This is the book the HBO series used for its basis. Contrary to popular myth, Atlantic City was not a summer playground for the rich but rather a working class getaway that catered to every illicit whim. Brothels and gambling flourished, but Prohibition really made Atlantic City famous and rich. Under “Nucky” Johnson, the “Commodore’s successor, anything nominally illegal elsewhere could be had in Atlantic City. “A naughty time at an affordable price.”
The short history of Atlantic City presented at the beginning of the book is really quite interesting. The land was bought up originally to develop a health spa, but then, in order to make it accessible a railroad was required to get people from New York and Philadelphia. But in order to compete with Cape May, summer playground of the rich, they tried to appeal to the working man so prices had to remain low. Soon there were four railroads delivering customers (in spite of swarms of green flies and mosquitoes that sometimes drove horses crazy - not to mention people.) To serve customers cheaply, labor costs had to be kept low, and poor southern blacks who had suffered as slaves and were then abused after Reconstruction was destroyed politically, migrated to Atlantic City to fill the jobs.

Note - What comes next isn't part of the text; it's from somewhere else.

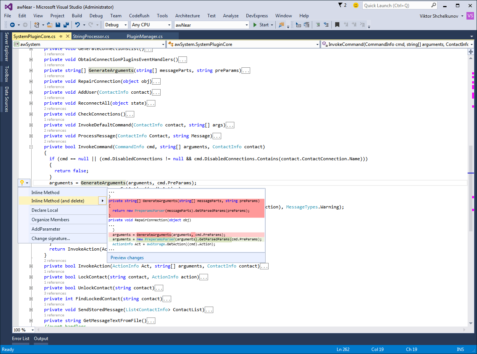Screen dimensions: 477x354
Task: Expand the ProcessMessage method outline
Action: (x=31, y=136)
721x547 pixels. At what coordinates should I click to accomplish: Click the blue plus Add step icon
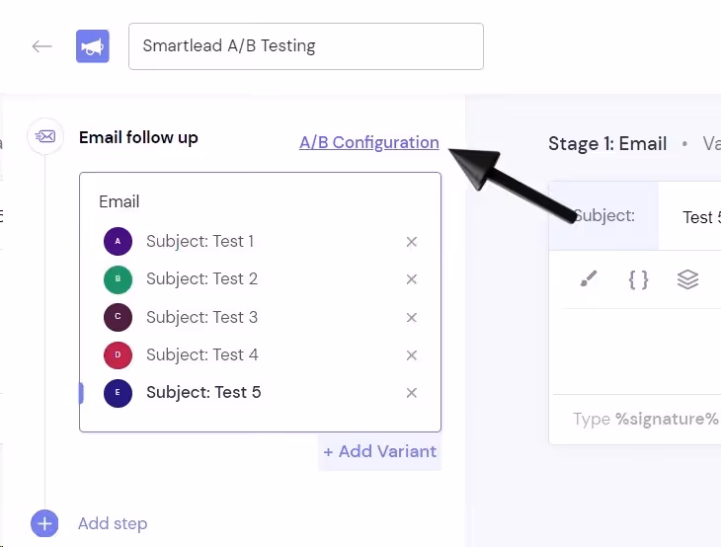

Whites wanted nothing to do with them socially and soon the city was segregated into white and black ghettos. "[The] irony of it all was cruel to Blacks. They earned a respectable wage, could vote, and own property. They performed the most personal of services and were entrusted with important responsibilities, but they were barred from restaurants, amusement piers, and booths; were denied shopping privileges by most stores; were admitted to hotels only as workers; were segregated in clinics and hospitals; and could only bathe in one section of the beach, but even then had to wait until after dark."
Louis Kuehnle, otherwise known as the “Commodore,” was soon running the town, but in a wise, if corrupt, manner. He focused on infrastructure, building water and transportation systems that functioned well, and paving the streets. “Commodore understood that Atlantic City’s business owners would gladly sacrifice honest government for a profitable summer and he gave them what they wanted. Kuehnle protected the rackets from prosecution and worked with the tourist industry to ensure its success. In exchange, the community let him call the shots.”
Unfortunately, following the election of Woodrow Wilson, the Presbyterian antithesis to anything fun and later president, to the NJ governorship cramped things. “Wilson was a crusader who saw things in black and white. Impersonal in his relations, he attracted supporters in much the same way people latch on to an abstract principle.” His attorney general went after election fraud and that resulted in Kuehnle’s imprisonment, opening the way for “Nucky” Johnson who was far more corrupt and even more controlling. Johnson got himself appointed City Treasurer, a non-elective office, which he held for decades and which held the key to all graft. The 18th amendment played right into the hands of Nucky and all during Prohibition booze flowed freely and openly as Atlantic City became a huge transit port for liquor.
Johnson had a gift for understanding people, their desires, and needs. He managed to control the city to such an extent that virtually everyone owed their jobs to him. “Crucial to his power and the control of the Republican organization, he learned how to manipulate Atlantic City’s Black population. He continued the Commodore’s private welfare system, but the assistance he gave Johnson went beyond what Kuehnle had done for blacks; come the winter he was their savior. Long stretches of unemployment in the off-season could be devastating. Johnson saw to it that the Northside had food, clothing, coal, and medical care. “If your kid needed a winter coat, all you had to do was ask—maybe it wouldn’t fit but it was warm. If the grocer cut off your credit, the ward leader told you where to shop on the party’s tab. The same was true if someone needed a doctor or a prescription filled.” Corruption as good government.